All lines from the one with "748x457 pixels." to the end of the entries below must be written out exactly. Leave out any other line.

= Beginning of Section =

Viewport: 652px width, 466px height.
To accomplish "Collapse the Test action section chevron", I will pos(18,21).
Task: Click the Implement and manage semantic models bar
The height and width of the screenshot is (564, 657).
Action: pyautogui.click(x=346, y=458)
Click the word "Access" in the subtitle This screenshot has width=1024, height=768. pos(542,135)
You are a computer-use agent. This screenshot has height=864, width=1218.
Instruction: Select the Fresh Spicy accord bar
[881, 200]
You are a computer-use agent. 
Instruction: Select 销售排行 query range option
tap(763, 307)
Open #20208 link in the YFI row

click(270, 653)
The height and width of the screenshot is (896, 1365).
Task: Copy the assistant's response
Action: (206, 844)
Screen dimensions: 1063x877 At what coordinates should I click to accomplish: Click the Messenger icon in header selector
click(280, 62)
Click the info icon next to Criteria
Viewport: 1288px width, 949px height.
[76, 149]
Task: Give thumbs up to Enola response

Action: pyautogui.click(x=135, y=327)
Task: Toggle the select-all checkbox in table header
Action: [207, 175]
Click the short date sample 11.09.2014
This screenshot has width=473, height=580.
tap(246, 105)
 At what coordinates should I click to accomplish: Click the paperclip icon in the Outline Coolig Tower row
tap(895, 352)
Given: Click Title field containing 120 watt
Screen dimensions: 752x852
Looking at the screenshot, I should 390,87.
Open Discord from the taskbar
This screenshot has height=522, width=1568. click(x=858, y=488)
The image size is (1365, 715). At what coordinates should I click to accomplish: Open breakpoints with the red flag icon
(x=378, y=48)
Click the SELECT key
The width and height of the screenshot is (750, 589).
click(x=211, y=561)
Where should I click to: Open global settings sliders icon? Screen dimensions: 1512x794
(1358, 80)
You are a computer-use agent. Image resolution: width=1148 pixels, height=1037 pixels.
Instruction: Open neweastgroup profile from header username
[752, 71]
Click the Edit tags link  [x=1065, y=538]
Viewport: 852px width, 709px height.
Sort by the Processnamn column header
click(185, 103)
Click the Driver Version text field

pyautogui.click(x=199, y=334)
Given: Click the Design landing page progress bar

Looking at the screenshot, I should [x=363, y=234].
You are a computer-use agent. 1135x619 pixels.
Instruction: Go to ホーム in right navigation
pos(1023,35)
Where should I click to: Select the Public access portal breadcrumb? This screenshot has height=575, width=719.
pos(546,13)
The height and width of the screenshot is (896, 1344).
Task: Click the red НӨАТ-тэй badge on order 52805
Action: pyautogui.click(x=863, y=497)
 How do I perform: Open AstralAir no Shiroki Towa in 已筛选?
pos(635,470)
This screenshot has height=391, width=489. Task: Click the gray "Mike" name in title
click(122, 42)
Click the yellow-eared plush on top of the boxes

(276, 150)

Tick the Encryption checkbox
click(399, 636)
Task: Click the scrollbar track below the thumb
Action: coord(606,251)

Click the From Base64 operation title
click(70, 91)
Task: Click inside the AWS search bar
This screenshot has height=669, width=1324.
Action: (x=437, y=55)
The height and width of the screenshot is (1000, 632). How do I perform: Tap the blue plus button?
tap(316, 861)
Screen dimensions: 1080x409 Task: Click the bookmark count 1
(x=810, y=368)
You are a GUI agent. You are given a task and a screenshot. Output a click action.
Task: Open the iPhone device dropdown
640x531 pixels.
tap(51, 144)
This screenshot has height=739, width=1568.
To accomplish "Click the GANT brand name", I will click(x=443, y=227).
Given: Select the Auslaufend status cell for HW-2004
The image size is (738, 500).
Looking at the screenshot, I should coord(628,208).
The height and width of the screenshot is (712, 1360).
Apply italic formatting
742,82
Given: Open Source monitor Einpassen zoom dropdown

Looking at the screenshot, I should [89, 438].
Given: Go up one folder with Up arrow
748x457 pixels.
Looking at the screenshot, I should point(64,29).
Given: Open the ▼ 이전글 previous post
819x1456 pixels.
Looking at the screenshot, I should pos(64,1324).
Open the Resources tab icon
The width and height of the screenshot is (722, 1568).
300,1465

= End of Section =

* Finished task *
748x457 pixels.
Looking at the screenshot, I should point(64,29).
Given: Open the ▼ 이전글 previous post
819x1456 pixels.
Looking at the screenshot, I should pos(64,1324).
Open the Resources tab icon
The width and height of the screenshot is (722, 1568).
300,1465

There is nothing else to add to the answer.